**Short problem**. Write the next part of the newspaper story about the McHarg Elementary School art and literacy project, starting after its last sentence.

** start Document segment **

ROANOKE TIMES

                         Roanoke Times
                 Copyright (c) 1995, Landmark Communications, Inc.

DATE: SATURDAY, November 13, 1993                   TAG: 9311160268
SECTION: CURRENT                    PAGE: NRV-3   EDITION: NEW RIVER VALLEY 
SOURCE: By MELISSA DeVAUGHN STAFF WRITER
DATELINE: RADFORD                                LENGTH: Medium


TEACHER PLANTS SEES OF LEARNING

First-grade teacher Carolyn Wojtera had read the line ``the fine art of literacy'' somewhere and kept remembering it while trying to develop a new and exciting project for her first-graders at McHarg Elementary School.

Little did she know that the program she and art teacher Michelle Saunders came up with would receive national recognition.

** end Document segment **
** start Data provided **

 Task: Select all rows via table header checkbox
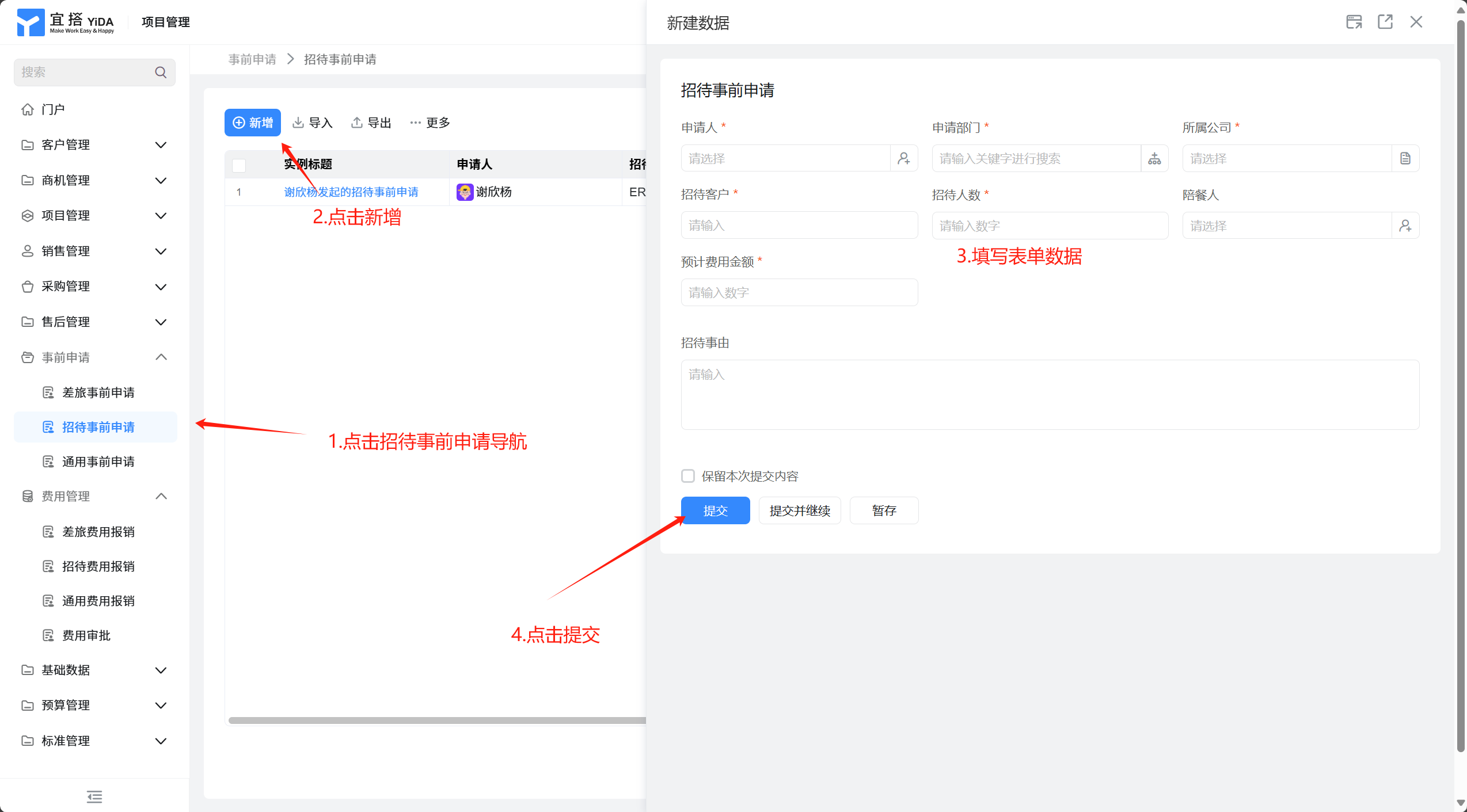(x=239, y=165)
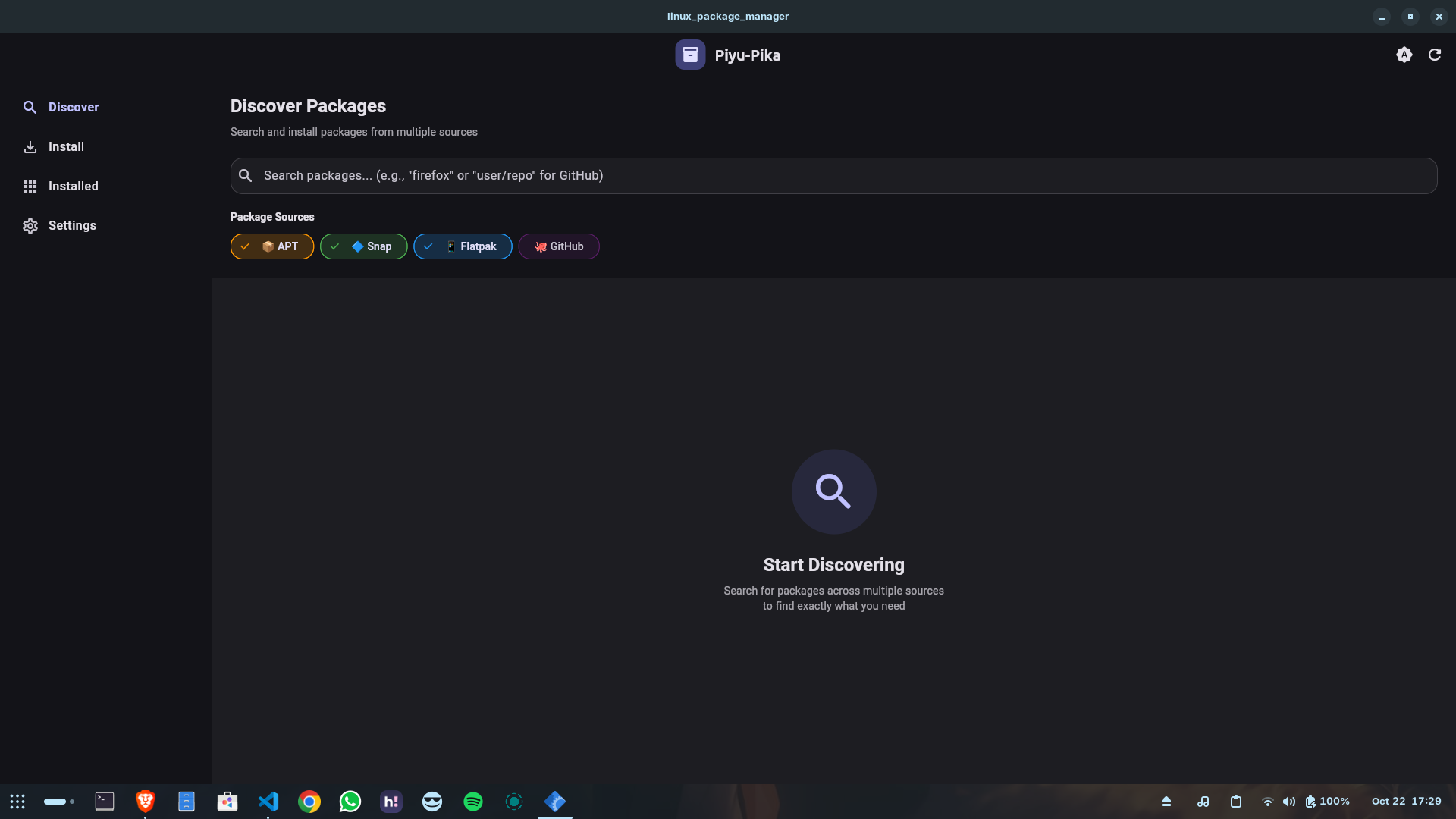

** end Data provided **

**Output of the task**.
It's called ``Planting a Seed: The Blooming of Art Through Literature,'' and this weekend Wojtera and Saunders are in Tulsa, Okla., at the International Reading Association's Southwest Regional Conference to give a presentation on the yearlong project that has turned first-graders into talented artists.

The conference honors teachers who come up with innovative ways of teaching. ``Planting a Seed'' was one of many projects accepted nationwide to be displayed at the conference, but the only one chosen from this area.

The goal of ``Planting a Seed'' is to teach pupils about art, literature, science and other aspects of plant life in one inclusive project.

``With that line - `the fine art of literacy' - I thought we could go so many ways,'' Wojtera said. ``We decided [to study] plants and growing because it is such a wide subject.''

Wojtera and Saunders began by introducing the first-graders to many of the famous artists in history. While studying Henri Rousseau, the pupils learned about jungle landscapes and patterning. Their first exercises in painting used the concept of overlapping and underlapping to create three-dimensional drawings.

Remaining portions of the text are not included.